Exercise goal:
Set down the records that follow exactly, every line of them.

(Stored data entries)
□ □ □ □
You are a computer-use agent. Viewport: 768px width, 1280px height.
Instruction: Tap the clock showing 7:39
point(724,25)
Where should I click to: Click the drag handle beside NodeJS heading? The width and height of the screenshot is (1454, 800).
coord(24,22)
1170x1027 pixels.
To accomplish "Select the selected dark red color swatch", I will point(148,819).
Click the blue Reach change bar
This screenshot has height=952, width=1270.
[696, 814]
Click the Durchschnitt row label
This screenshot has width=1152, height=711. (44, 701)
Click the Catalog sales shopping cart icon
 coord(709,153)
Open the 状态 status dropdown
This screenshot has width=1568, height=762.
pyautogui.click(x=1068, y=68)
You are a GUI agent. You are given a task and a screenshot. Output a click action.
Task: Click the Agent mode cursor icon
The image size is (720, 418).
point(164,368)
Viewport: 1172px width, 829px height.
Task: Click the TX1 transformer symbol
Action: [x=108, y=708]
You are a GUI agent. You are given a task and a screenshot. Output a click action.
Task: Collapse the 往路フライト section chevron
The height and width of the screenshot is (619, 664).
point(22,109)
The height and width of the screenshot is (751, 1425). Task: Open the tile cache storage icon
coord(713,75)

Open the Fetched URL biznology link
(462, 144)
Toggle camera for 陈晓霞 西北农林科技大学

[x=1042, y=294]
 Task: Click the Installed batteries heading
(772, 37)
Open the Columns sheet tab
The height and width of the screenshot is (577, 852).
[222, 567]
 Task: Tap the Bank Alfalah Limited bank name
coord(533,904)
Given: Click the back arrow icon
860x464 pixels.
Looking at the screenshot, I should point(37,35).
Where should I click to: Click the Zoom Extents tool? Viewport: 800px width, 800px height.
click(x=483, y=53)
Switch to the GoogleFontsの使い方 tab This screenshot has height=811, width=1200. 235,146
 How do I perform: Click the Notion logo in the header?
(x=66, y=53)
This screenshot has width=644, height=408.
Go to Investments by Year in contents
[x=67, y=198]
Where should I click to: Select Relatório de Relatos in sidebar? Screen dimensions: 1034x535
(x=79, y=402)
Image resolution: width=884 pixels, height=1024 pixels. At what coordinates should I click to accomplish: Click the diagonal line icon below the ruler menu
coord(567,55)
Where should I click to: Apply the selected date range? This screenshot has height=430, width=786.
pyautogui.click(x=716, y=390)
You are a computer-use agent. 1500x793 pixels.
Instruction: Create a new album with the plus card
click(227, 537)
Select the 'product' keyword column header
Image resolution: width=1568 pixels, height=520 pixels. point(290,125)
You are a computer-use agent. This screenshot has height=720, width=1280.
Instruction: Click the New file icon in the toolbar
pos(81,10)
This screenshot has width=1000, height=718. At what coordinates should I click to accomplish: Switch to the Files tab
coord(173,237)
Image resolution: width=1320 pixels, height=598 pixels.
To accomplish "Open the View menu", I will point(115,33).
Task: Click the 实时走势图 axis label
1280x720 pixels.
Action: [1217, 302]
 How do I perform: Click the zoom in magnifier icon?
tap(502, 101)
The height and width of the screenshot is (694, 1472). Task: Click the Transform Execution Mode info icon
□ □ □ □
Response to this exercise:
You are a computer-use agent. Viewport: 768px width, 1280px height.
Instruction: Tap the clock showing 7:39
point(724,25)
Where should I click to: Click the drag handle beside NodeJS heading? The width and height of the screenshot is (1454, 800).
coord(24,22)
1170x1027 pixels.
To accomplish "Select the selected dark red color swatch", I will point(148,819).
Click the blue Reach change bar
This screenshot has height=952, width=1270.
[696, 814]
Click the Durchschnitt row label
This screenshot has width=1152, height=711. (44, 701)
Click the Catalog sales shopping cart icon
 coord(709,153)
Open the 状态 status dropdown
This screenshot has width=1568, height=762.
pyautogui.click(x=1068, y=68)
You are a GUI agent. You are given a task and a screenshot. Output a click action.
Task: Click the Agent mode cursor icon
The image size is (720, 418).
point(164,368)
Viewport: 1172px width, 829px height.
Task: Click the TX1 transformer symbol
Action: [x=108, y=708]
You are a GUI agent. You are given a task and a screenshot. Output a click action.
Task: Collapse the 往路フライト section chevron
The height and width of the screenshot is (619, 664).
point(22,109)
The height and width of the screenshot is (751, 1425). Task: Open the tile cache storage icon
coord(713,75)

Open the Fetched URL biznology link
(462, 144)
Toggle camera for 陈晓霞 西北农林科技大学

[x=1042, y=294]
 Task: Click the Installed batteries heading
(772, 37)
Open the Columns sheet tab
The height and width of the screenshot is (577, 852).
[222, 567]
 Task: Tap the Bank Alfalah Limited bank name
coord(533,904)
Given: Click the back arrow icon
860x464 pixels.
Looking at the screenshot, I should point(37,35).
Where should I click to: Click the Zoom Extents tool? Viewport: 800px width, 800px height.
click(x=483, y=53)
Switch to the GoogleFontsの使い方 tab This screenshot has height=811, width=1200. 235,146
 How do I perform: Click the Notion logo in the header?
(x=66, y=53)
This screenshot has width=644, height=408.
Go to Investments by Year in contents
[x=67, y=198]
Where should I click to: Select Relatório de Relatos in sidebar? Screen dimensions: 1034x535
(x=79, y=402)
Image resolution: width=884 pixels, height=1024 pixels. At what coordinates should I click to accomplish: Click the diagonal line icon below the ruler menu
coord(567,55)
Where should I click to: Apply the selected date range? This screenshot has height=430, width=786.
pyautogui.click(x=716, y=390)
You are a computer-use agent. 1500x793 pixels.
Instruction: Create a new album with the plus card
click(227, 537)
Select the 'product' keyword column header
Image resolution: width=1568 pixels, height=520 pixels. point(290,125)
You are a computer-use agent. This screenshot has height=720, width=1280.
Instruction: Click the New file icon in the toolbar
pos(81,10)
This screenshot has width=1000, height=718. At what coordinates should I click to accomplish: Switch to the Files tab
coord(173,237)
Image resolution: width=1320 pixels, height=598 pixels.
To accomplish "Open the View menu", I will point(115,33).
Task: Click the 实时走势图 axis label
1280x720 pixels.
Action: [1217, 302]
 How do I perform: Click the zoom in magnifier icon?
tap(502, 101)
The height and width of the screenshot is (694, 1472). Task: Click the Transform Execution Mode info icon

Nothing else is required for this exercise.